Pandemic fatigue

La chiamano Pandemic fatigue la stanchezza da pandemia che affligge tutti noi, chi più chi meno. Una sensazione di depressione, di eterno limbo dal quale non si sa come e quando se ne uscirà.

Quali sono i sentimenti più frequenti?

Il contesto lo conosciamo bene: impennate di contagi, zone rosse-giallo-arancioni, restrizioni, limitazioni e, non in coda di importanza, il tanto famigerato: distanziamento sociale. Gli psichiatri trovano pazienti sempre più rinunciatari e passivi, in un clima di depressione e di impotenza. Il contesto è nuovo per tutti, se il virus è inteso come un nemico da combattere, questo nemico è invisibile e potrebbe essere in agguato in modo costante. Ma non è solo il virus a farci paura, bensì un contesto sociale e politico che, tutti dicono, non tornerà mai ad essere lo stesso di prima.

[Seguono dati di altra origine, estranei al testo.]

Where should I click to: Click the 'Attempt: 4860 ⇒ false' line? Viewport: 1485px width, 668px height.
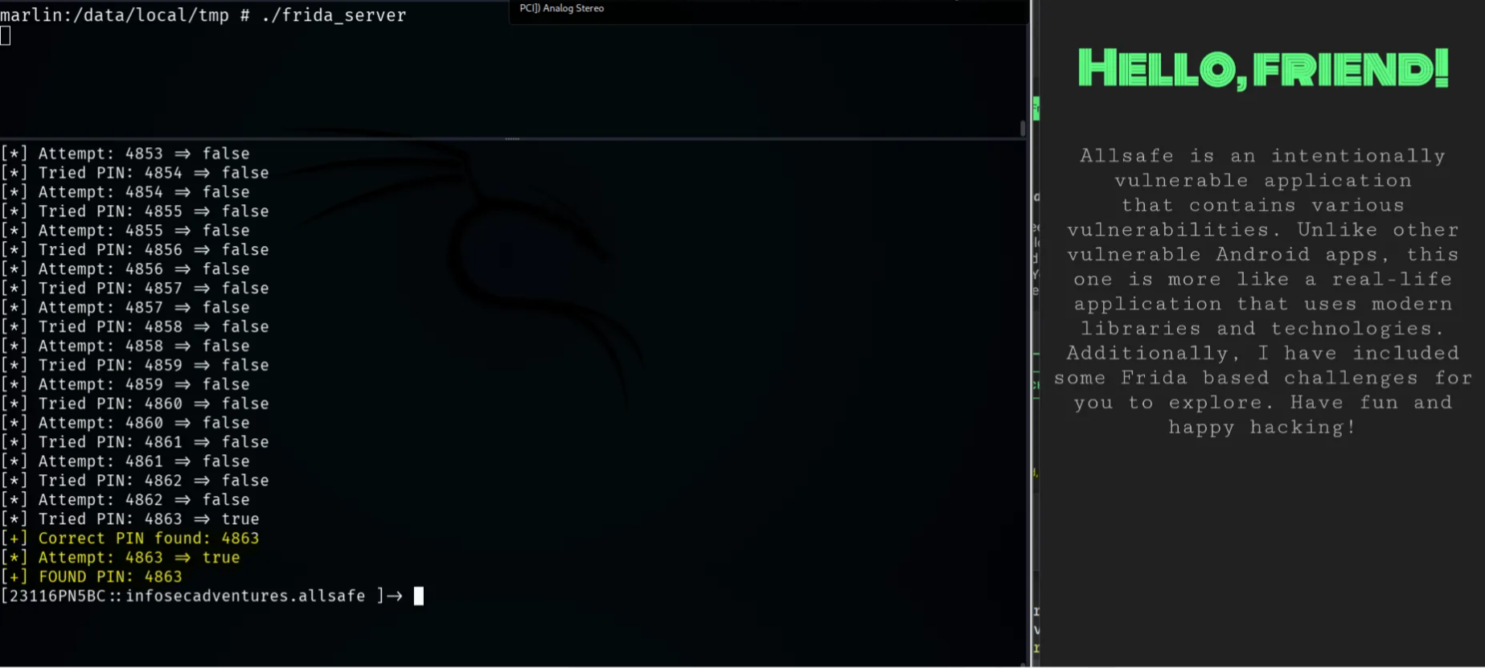tap(143, 423)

Incertezza: la fonte di tutti i mali odierni

I giovani di oggi la conoscono bene e forse, più di tutti, sono abituati a conviverci. L’incertezza per chi la vive da poco è la ragione che fa perdere il senso delle cose, senza progettualità e con un futuro da ridisegnare, lo smarrimento è dietro l’angolo. I punti fermi vacillano e le coordinate sulle quali abbiamo impostato la nostra vita sembrano svanire magicamente e non si ha evidenza di come si ridisegneranno. La paura è poi alimentata da notizie che riportano tutto e il contrario di tutto, ci confondono e minano ogni tipo di sicurezza. Se abbiamo sempre contato su politica e informazione, oggi sembrano diventati nemici al pari del virus che stiamo combattendo.